> Source data:
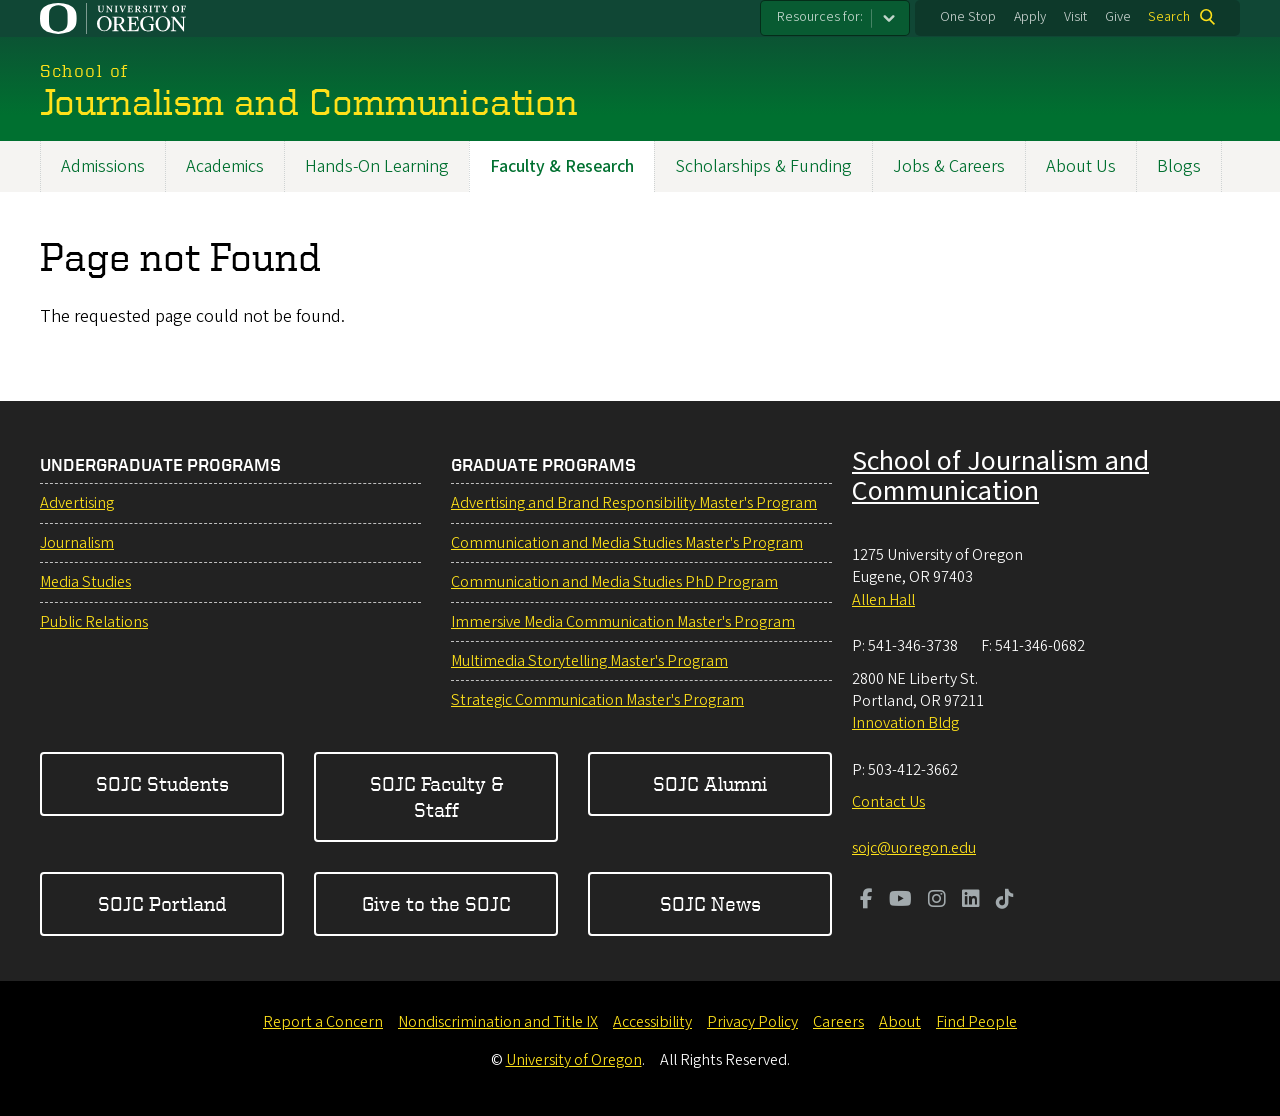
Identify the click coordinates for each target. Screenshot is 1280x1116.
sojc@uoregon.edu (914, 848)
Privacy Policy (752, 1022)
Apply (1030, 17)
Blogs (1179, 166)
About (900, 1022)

...

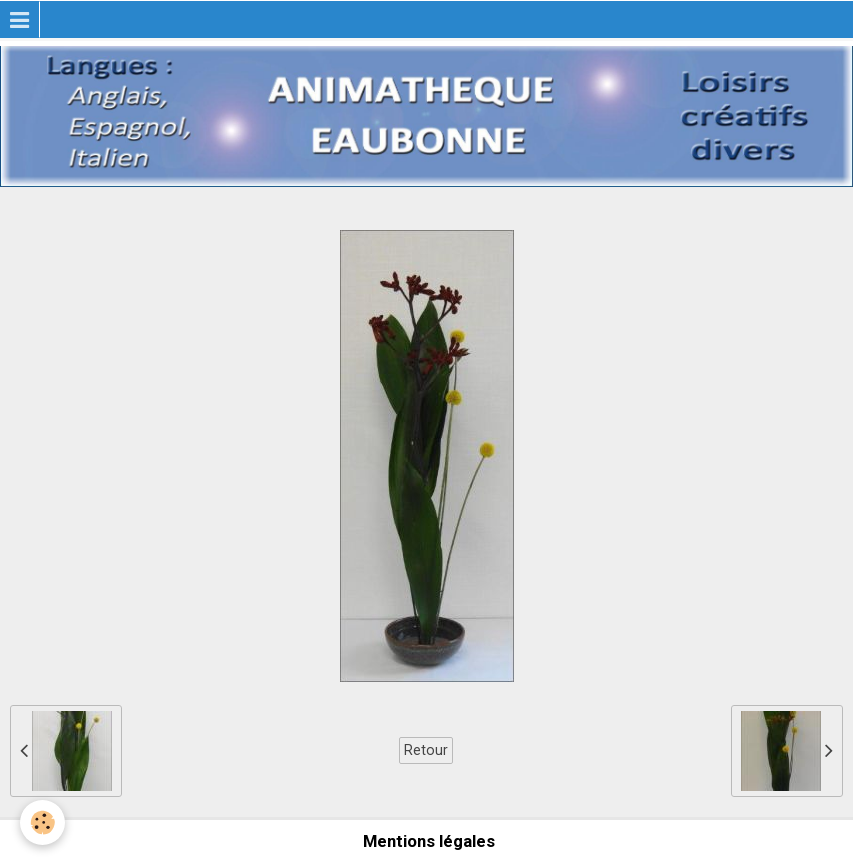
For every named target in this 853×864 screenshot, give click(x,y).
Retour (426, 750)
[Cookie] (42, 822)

...

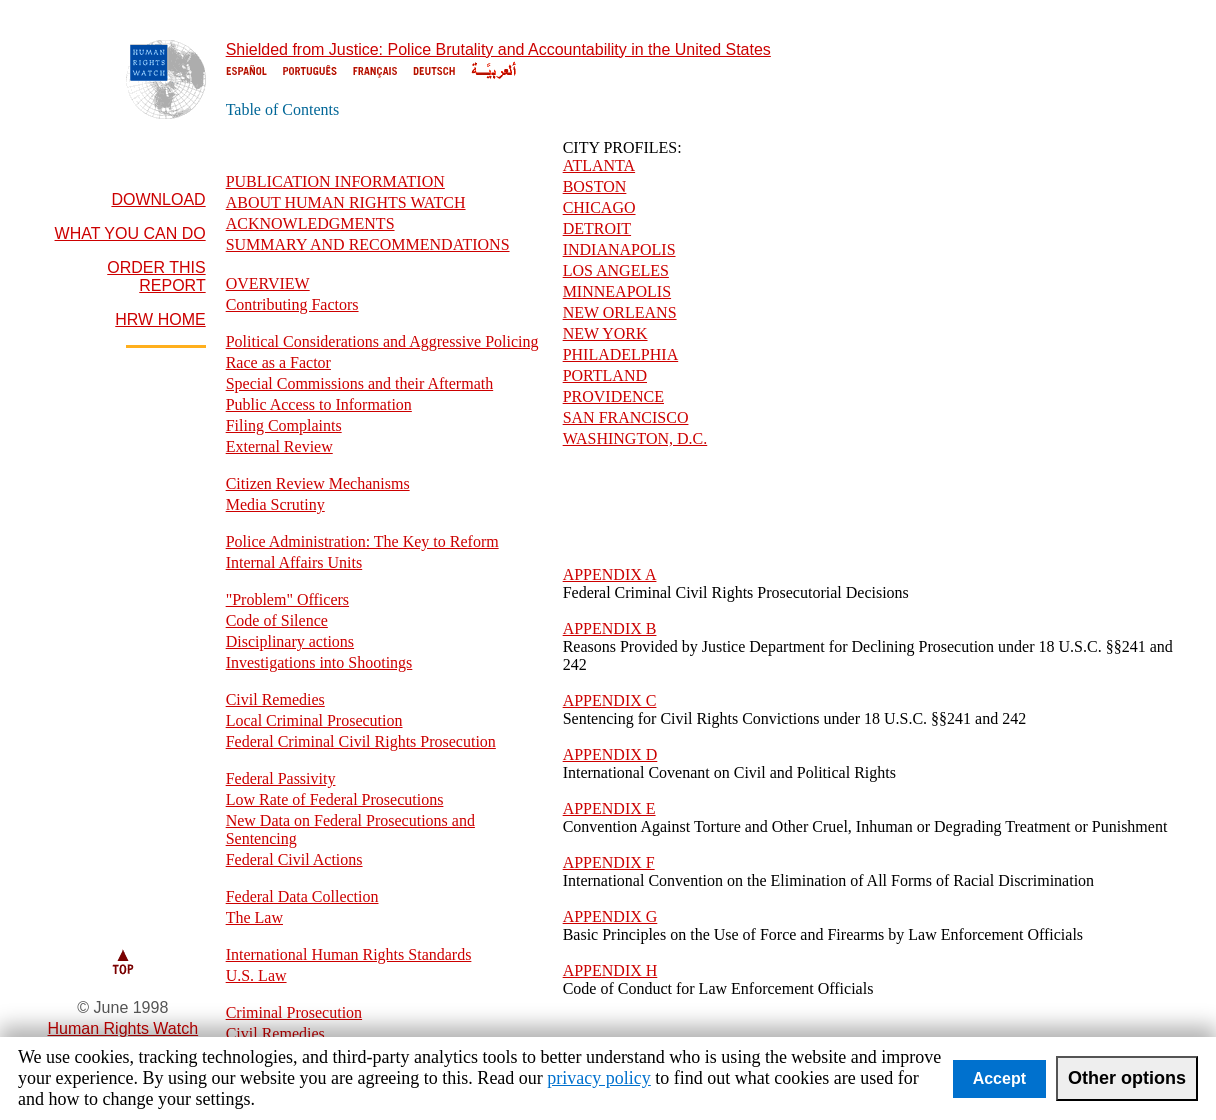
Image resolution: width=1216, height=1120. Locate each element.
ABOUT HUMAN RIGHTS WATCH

> Task brief: Rewrite the entries from the line with "Identify the click" to the line with "Blogs (1179, 166)", replacing "Apply" with "Apply Now" and leaving everything else unchanged.

> Final result:
Identify the click coordinates for each target. Screenshot is 1280x1116.
sojc@uoregon.edu (914, 848)
Privacy Policy (752, 1022)
Apply Now (1030, 17)
Blogs (1179, 166)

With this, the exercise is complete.